Le réseau “Al-Maçara” est né
Au terme de deux jours de discussions intenses dont nous ne saurions tout rapporter dans cet espace, les participants à ce séminaire ont adopté un certain nombre de recommandations et d’actions pratiques : lancer une radio libre, créer un site Web, initier des cycles de formation, mettre en place un réseau d’alerte et d’information sur les flux migratoires, intensifier les échanges entre journalistes des deux rives, entre ONG et médias également, en vue de contribuer à changer l’image de l’immigré et peser, un tant soit peu, sur les gouvernements du Nord et du Sud pour une meilleure prise en charge des questions migratoires.
Le réseau devait porter un nom. On a proposé “Clandestino”, “Ibn Battouta”… Finalement, après un vote “démocratique”, le nom d’“Almaçara” a été retenu. Cela vient de l’arabe “al miâssara”, l’huilerie, l’olivier et l’huile d’olive étant communs aux deux rives.
J’aurais souhaité baptiser ce réseau “Comité Oback Smart” en hommage à un ressortissant nigérian dont je reçus un affligeant SOS en octobre 1999 à l’occasion d’un reportage sur le ghetto de “Oued Jorgi”, à Maghnia, par le biais d’un clando sierra-léonais qui l’avait croisé dans les geôles marocaines. Oback Smart y était à l’article de la mort. Sa lettre dit tout.

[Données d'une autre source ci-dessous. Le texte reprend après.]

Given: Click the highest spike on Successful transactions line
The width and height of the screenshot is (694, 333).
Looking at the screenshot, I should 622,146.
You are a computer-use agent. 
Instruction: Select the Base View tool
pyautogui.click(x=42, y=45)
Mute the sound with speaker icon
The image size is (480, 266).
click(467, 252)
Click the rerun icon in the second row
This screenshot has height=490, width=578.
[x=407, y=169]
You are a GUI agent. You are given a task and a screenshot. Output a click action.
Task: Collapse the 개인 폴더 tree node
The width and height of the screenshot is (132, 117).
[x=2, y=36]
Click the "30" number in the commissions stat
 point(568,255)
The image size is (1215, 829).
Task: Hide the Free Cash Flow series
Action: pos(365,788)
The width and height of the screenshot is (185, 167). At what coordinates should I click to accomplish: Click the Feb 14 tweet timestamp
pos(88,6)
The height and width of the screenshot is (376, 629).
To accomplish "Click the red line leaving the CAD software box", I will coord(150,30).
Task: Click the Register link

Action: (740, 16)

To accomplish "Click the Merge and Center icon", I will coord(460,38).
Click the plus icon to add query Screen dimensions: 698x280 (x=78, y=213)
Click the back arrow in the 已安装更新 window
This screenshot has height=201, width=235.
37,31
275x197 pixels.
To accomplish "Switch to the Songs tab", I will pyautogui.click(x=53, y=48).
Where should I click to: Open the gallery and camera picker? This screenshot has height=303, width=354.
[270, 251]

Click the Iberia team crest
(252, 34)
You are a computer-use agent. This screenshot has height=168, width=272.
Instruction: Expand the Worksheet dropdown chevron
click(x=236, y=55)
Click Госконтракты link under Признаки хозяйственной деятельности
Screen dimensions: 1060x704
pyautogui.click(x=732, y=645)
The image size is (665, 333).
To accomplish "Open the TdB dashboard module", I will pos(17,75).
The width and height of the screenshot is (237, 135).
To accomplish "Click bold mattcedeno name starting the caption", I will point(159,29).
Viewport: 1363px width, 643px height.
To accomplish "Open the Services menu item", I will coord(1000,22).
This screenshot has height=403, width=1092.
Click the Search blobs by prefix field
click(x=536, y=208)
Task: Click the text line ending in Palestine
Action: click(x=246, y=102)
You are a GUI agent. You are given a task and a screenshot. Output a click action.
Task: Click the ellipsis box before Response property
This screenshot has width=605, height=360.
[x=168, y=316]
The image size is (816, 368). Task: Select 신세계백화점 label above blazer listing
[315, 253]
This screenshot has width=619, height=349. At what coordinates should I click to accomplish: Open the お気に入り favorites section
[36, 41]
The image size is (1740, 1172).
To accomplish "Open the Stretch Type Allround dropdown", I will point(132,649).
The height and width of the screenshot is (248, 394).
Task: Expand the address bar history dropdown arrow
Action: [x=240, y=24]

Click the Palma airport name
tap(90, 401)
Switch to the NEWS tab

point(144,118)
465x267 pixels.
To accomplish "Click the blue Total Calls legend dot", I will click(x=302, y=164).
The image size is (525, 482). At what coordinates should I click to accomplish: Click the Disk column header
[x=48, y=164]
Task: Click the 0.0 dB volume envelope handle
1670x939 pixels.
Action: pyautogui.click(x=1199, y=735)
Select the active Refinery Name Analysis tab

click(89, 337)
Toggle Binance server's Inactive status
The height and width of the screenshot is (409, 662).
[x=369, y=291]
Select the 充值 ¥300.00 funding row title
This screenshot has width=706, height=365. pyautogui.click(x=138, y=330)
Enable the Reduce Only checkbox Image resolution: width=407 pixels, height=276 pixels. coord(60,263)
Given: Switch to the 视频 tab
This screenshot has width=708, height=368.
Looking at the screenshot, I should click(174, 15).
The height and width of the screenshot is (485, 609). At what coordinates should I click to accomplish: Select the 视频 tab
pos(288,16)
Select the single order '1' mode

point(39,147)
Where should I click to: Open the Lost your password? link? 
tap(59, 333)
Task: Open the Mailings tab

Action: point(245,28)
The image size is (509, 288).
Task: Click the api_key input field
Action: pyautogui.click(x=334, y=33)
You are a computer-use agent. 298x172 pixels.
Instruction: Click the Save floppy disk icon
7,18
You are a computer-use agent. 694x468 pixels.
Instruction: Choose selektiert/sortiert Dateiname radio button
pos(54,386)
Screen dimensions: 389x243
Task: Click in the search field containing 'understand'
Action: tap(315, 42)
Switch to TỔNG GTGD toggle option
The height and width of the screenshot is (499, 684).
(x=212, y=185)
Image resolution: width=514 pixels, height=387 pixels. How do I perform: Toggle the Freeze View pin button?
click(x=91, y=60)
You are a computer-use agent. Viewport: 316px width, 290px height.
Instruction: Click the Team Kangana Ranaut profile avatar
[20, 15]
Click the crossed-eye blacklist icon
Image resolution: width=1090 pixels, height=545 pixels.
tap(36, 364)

Elle fut écrite sur la page de garde d’une petite bible. Extraits : “[…] Des centaines de fugitifs politiques noirs ou ayant fui les guerres sont en captivité dans les prisons marocaines à travers tout le pays. Ils sont traqués, capturés et conduits aux hostiles frontières entre l’Algérie et le Maroc. Des centaines de fugitifs sont morts ou sur le point de se donner la mort après avoir subi la torture et autres traitements inhumains dans les cellules de la gendarmerie. Leur seul tort est d’avoir été victimes d’horribles concours de circonstances en ce bas monde. […] 4 Ghanéens sont morts quand il ne leur restait plus que leur urine à boire. J’ai pleuré en songeant à tant d’humanité de la part de l’homme envers son prochain. La plupart des réfugiés ne peuvent pas rentrer chez eux. […] Et je préférerais encore mourir que de revenir vers l’inconnu. […] Nous étions neuf à nous être rencontrés dans le désert. Tous nous fuyions la mort certaine vers un salut incertain sous la bannière des Nations unies. Aujourd’hui, six sont morts avant l’arrivée des secours. […] Transférez ceux qui crèvent par petites tranches dans les prisons marocaines. Portez secours à ceux qui, traqués, attendent de l’aide dans les vallées frontalières de nations inclémentes. Permettez-nous d’avoir notre part du nouvel ordre mondial de la paix. Si jamais cette lettre vous parvient, telle serait la volonté de Dieu. Vous devez agir diligemment pour nous sauver. Même si je venais à mourir, d’autres seront heureux.”